• [Problem]: Verbatim, and with nothing else, reproduce the data below from its first line through the line containing "Task: Pick 有时这样 for question 2".

• [Source information]:

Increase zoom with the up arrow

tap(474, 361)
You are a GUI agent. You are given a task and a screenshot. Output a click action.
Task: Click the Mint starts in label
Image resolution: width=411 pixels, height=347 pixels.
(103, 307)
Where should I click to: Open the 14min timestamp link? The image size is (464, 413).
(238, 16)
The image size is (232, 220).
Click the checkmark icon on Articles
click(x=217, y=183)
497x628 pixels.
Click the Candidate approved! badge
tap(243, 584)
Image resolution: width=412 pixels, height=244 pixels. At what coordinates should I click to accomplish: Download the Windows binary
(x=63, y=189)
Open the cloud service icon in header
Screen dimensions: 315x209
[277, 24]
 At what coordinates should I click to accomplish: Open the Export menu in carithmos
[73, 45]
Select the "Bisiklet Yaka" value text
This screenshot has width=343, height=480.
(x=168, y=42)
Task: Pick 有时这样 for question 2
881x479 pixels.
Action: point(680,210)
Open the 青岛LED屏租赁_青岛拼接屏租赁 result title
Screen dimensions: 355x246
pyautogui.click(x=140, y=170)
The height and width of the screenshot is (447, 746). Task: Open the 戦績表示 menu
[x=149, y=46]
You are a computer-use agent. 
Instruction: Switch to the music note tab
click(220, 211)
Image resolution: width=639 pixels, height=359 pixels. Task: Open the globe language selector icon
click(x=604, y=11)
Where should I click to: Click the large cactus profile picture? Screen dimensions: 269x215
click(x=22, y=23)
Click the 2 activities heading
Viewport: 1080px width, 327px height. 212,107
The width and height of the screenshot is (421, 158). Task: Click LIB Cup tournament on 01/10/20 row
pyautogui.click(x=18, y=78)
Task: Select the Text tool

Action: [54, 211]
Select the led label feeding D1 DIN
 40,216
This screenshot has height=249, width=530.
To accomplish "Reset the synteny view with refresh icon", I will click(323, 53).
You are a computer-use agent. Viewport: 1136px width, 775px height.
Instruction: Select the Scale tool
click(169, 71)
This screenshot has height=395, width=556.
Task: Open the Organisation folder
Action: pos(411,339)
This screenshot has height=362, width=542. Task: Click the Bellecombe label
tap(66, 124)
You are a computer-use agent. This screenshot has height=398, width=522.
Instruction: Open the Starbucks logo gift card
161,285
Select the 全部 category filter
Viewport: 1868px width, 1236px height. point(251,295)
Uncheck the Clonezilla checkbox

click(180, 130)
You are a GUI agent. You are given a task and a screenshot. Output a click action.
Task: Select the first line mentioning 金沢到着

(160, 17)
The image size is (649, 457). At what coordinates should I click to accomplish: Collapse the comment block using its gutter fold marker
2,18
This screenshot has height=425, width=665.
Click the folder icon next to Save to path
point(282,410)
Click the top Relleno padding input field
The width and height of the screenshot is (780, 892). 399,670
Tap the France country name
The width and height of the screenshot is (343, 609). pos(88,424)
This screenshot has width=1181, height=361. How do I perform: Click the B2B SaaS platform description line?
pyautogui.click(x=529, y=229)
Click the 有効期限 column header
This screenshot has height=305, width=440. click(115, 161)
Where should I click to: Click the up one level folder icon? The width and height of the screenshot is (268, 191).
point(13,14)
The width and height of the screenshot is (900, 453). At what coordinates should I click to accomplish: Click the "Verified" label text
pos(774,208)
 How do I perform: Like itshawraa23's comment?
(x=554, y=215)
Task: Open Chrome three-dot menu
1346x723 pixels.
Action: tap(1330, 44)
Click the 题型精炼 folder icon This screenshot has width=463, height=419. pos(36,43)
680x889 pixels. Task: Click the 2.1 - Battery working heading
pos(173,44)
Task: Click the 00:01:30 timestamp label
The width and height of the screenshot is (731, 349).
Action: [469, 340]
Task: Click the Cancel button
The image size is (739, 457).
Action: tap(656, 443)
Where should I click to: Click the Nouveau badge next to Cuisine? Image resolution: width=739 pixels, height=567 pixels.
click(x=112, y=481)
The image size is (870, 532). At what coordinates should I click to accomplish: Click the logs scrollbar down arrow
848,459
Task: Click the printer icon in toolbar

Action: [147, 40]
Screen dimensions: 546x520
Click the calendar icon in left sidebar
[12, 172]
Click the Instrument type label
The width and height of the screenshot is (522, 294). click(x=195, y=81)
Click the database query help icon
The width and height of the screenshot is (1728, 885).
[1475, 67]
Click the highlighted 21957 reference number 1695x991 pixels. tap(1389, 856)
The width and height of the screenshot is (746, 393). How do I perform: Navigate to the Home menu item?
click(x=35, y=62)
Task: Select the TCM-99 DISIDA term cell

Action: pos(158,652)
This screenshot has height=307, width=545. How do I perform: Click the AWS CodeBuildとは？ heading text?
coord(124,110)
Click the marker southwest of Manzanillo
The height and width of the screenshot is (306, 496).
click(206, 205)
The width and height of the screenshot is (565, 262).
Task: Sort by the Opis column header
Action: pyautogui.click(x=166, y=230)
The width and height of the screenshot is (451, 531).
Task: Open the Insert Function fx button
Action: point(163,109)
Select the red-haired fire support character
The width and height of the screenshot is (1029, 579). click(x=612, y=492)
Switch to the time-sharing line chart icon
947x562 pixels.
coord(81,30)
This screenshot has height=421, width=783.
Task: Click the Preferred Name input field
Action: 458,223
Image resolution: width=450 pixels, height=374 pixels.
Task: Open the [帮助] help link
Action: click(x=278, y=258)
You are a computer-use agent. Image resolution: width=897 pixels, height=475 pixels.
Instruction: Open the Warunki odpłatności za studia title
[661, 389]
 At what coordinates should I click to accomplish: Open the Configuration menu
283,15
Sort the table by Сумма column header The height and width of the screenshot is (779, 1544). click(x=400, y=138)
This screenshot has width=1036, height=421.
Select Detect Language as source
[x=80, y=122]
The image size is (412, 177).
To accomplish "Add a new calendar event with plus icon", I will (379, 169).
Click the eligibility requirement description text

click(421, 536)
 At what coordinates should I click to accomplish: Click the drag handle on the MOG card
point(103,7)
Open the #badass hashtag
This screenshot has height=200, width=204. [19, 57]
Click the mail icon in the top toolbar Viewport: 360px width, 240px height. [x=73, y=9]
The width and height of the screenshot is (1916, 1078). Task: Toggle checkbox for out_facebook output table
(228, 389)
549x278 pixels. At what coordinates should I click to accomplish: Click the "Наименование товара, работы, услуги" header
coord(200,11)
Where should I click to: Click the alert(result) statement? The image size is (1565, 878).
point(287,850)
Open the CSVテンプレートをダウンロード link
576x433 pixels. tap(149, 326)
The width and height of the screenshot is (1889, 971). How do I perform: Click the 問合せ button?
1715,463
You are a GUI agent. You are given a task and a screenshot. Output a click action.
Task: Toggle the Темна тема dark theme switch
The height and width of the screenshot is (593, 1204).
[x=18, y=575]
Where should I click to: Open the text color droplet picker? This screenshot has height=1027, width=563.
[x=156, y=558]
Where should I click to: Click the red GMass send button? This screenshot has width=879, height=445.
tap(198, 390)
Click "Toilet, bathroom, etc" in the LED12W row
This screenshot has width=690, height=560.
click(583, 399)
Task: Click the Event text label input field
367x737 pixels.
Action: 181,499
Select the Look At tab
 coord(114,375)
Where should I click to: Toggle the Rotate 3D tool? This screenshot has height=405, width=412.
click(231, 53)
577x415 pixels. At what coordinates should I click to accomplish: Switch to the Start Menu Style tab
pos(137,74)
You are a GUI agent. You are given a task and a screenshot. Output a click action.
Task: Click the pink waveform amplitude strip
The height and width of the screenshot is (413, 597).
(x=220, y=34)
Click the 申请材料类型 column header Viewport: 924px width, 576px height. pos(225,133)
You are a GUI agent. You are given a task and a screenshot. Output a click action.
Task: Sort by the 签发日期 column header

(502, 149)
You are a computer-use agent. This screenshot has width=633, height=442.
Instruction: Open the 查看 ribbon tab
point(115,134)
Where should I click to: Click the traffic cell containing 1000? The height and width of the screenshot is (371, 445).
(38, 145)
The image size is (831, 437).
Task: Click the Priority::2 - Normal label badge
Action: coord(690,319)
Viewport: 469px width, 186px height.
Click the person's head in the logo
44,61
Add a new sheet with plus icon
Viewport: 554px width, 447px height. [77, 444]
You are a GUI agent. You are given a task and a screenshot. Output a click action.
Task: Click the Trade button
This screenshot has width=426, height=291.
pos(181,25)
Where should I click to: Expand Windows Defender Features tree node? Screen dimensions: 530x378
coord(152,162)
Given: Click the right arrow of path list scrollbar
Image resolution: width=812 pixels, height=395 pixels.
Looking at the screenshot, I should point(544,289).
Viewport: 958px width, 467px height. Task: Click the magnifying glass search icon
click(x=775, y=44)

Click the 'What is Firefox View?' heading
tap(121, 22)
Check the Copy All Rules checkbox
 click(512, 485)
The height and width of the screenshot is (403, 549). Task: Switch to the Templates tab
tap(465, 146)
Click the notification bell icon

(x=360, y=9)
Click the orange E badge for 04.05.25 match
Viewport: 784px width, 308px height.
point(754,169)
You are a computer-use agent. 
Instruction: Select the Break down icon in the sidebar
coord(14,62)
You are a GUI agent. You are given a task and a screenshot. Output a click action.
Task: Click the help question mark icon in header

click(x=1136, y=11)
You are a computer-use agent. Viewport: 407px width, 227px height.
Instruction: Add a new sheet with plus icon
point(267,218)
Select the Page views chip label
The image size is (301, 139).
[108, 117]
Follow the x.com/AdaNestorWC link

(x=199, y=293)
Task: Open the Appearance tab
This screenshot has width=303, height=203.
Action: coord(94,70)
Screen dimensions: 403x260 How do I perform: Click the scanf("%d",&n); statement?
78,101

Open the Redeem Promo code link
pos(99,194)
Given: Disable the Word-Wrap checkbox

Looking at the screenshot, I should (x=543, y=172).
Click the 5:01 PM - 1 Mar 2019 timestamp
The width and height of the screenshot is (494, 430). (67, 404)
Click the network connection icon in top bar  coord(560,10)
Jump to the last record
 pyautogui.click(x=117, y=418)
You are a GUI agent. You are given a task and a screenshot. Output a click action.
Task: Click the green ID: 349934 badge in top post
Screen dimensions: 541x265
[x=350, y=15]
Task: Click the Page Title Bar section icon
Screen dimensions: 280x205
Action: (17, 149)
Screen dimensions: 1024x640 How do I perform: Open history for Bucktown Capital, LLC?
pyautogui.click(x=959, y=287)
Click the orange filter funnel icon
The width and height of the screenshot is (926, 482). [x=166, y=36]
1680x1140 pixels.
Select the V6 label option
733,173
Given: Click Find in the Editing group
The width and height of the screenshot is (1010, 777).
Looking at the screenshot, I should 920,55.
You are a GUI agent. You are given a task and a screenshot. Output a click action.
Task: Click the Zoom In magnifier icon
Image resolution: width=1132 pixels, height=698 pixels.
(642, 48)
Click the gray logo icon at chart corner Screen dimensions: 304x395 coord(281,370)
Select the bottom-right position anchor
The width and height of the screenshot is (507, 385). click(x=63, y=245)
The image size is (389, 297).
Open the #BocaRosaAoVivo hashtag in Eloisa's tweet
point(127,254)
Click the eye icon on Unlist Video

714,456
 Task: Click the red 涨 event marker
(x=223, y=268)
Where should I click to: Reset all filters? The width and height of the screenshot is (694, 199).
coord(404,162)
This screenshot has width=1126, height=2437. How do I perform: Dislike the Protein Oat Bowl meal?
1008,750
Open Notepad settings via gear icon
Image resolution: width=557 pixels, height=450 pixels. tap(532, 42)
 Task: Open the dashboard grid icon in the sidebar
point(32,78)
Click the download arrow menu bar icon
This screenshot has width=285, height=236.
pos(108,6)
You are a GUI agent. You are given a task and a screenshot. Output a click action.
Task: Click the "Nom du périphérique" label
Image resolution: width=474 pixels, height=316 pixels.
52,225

• [Written reply]:
Increase zoom with the up arrow

tap(474, 361)
You are a GUI agent. You are given a task and a screenshot. Output a click action.
Task: Click the Mint starts in label
Image resolution: width=411 pixels, height=347 pixels.
(103, 307)
Where should I click to: Open the 14min timestamp link? The image size is (464, 413).
(238, 16)
The image size is (232, 220).
Click the checkmark icon on Articles
click(x=217, y=183)
497x628 pixels.
Click the Candidate approved! badge
tap(243, 584)
Image resolution: width=412 pixels, height=244 pixels. At what coordinates should I click to accomplish: Download the Windows binary
(x=63, y=189)
Open the cloud service icon in header
Screen dimensions: 315x209
[277, 24]
 At what coordinates should I click to accomplish: Open the Export menu in carithmos
[73, 45]
Select the "Bisiklet Yaka" value text
This screenshot has width=343, height=480.
(x=168, y=42)
Task: Pick 有时这样 for question 2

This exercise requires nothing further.